|
- Event Tracing
- Documentation written by Theodore Ts'o
- Updated by Li Zefan and Tom Zanussi
- 1. Introduction
- ===============
- Tracepoints (see Documentation/trace/tracepoints.txt) can be used
- without creating custom kernel modules to register probe functions
- using the event tracing infrastructure.
- Not all tracepoints can be traced using the event tracing system;
- the kernel developer must provide code snippets which define how the
- tracing information is saved into the tracing buffer, and how the
- tracing information should be printed.
- 2. Using Event Tracing
- ======================
- 2.1 Via the 'set_event' interface
- ---------------------------------
- The events which are available for tracing can be found in the file
- /sys/kernel/debug/tracing/available_events.

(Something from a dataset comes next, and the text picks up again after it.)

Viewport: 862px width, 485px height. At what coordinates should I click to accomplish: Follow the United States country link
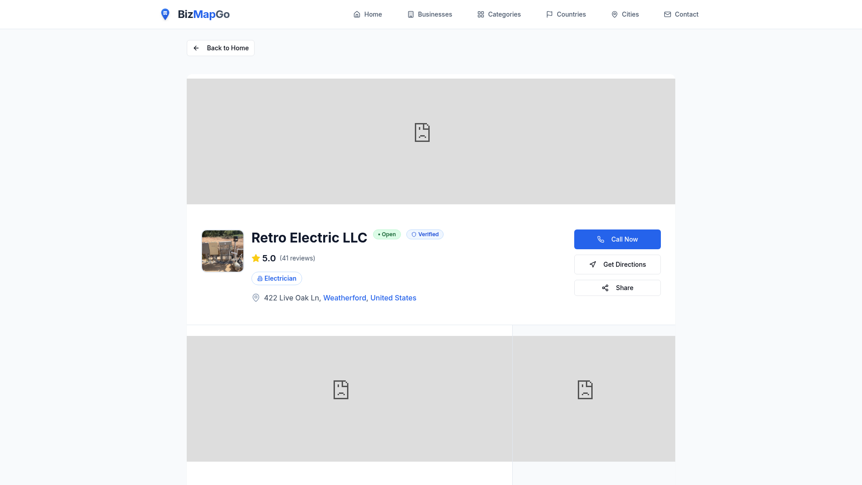[x=393, y=298]
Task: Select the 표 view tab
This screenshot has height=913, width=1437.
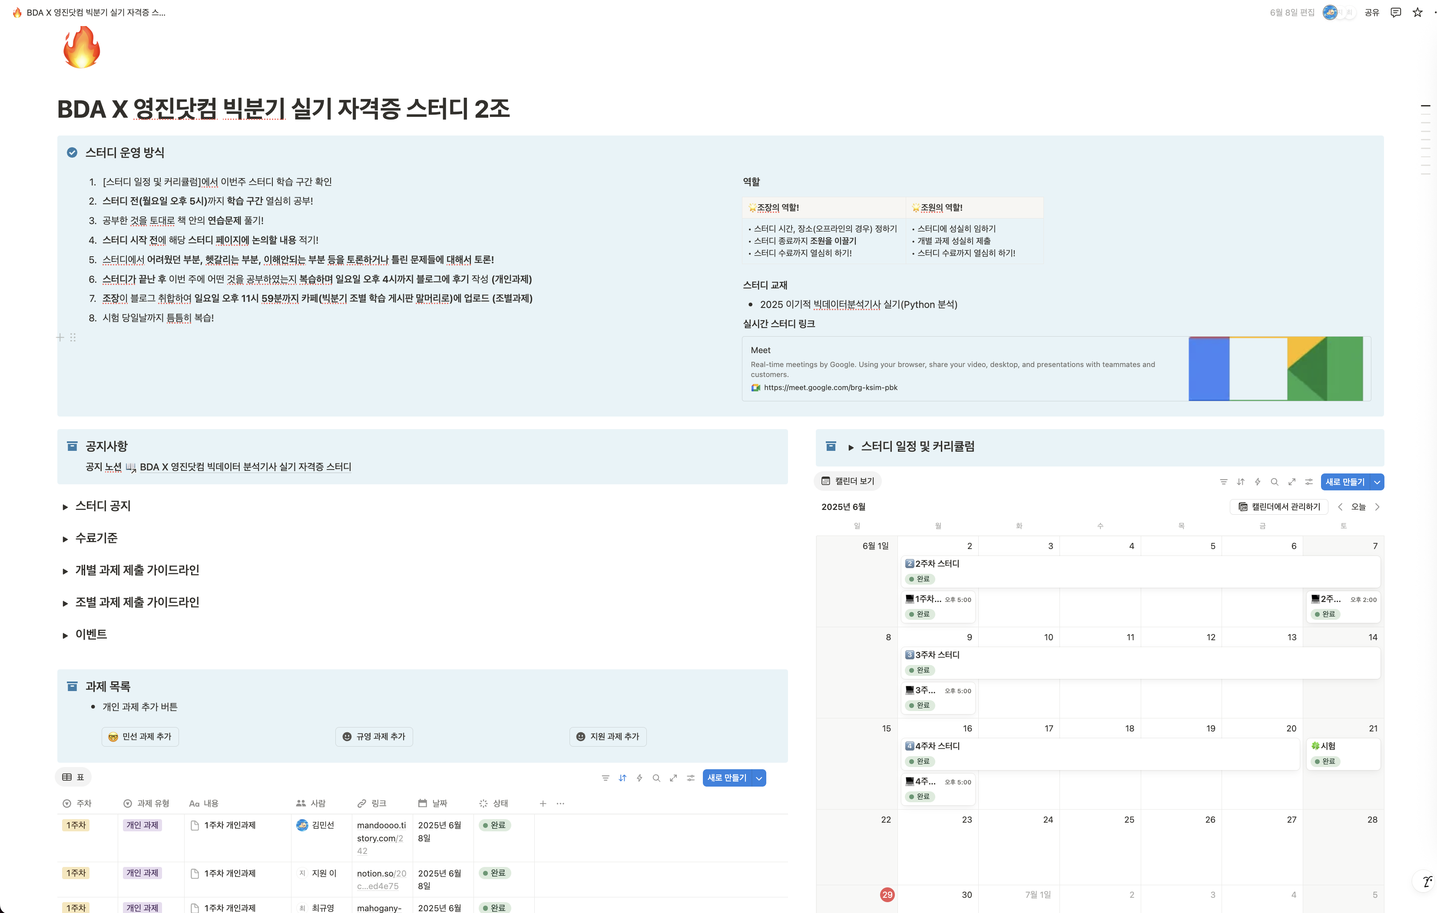Action: [73, 777]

- To enable a particular event, such as 'sched_wakeup', simply echo it
- to /sys/kernel/debug/tracing/set_event. For example:
- # echo sched_wakeup >> /sys/kernel/debug/tracing/set_event
- [ Note: '>>' is necessary, otherwise it will firstly disable
- all the events. ]
- To disable an event, echo the event name to the set_event file prefixed
- with an exclamation point:
- # echo '!sched_wakeup' >> /sys/kernel/debug/tracing/set_event
- To disable all events, echo an empty line to the set_event file:
- # echo > /sys/kernel/debug/tracing/set_event
- To enable all events, echo '*:*' or '*:' to the set_event file:
- # echo *:* > /sys/kernel/debug/tracing/set_event
- The events are organized into subsystems, such as ext4, irq, sched,
- etc., and a full event name looks like this: <subsystem>:<event>. The
- subsystem name is optional, but it is displayed in the available_events
- file. All of the events in a subsystem can be specified via the syntax
- "<subsystem>:*"; for example, to enable all irq events, you can use the
- command:
- # echo 'irq:*' > /sys/kernel/debug/tracing/set_event
- 2.2 Via the 'enable' toggle
- ---------------------------
- The events available are also listed in /sys/kernel/debug/tracing/events/ hierarchy
- of directories.
- To enable event 'sched_wakeup':
- # echo 1 > /sys/kernel/debug/tracing/events/sched/sched_wakeup/enable
- To disable it:
- # echo 0 > /sys/kernel/debug/tracing/events/sched/sched_wakeup/enable
- To enable all events in sched subsystem:
- # echo 1 > /sys/kernel/debug/tracing/events/sched/enable
- To enable all events:
- # echo 1 > /sys/kernel/debug/tracing/events/enable
- When reading one of these enable files, there are four results:
- 0 - all events this file affects are disabled
- 1 - all events this file affects are enabled
- X - there is a mixture of events enabled and disabled
- ? - this file does not affect any event
- 2.3 Boot option
- ---------------
- In order to facilitate early boot debugging, use boot option:
- trace_event=[event-list]
- event-list is a comma separated list of events. See section 2.1 for event
- format.
- 3. Defining an event-enabled tracepoint
- =======================================
- See The example provided in samples/trace_events
- 4. Event formats
- ================
- Each trace event has a 'format' file associated with it that contains
- a description of each field in a logged event. This information can
- be used to parse the binary trace stream, and is also the place to
- find the field names that can be used in event filters (see section 5).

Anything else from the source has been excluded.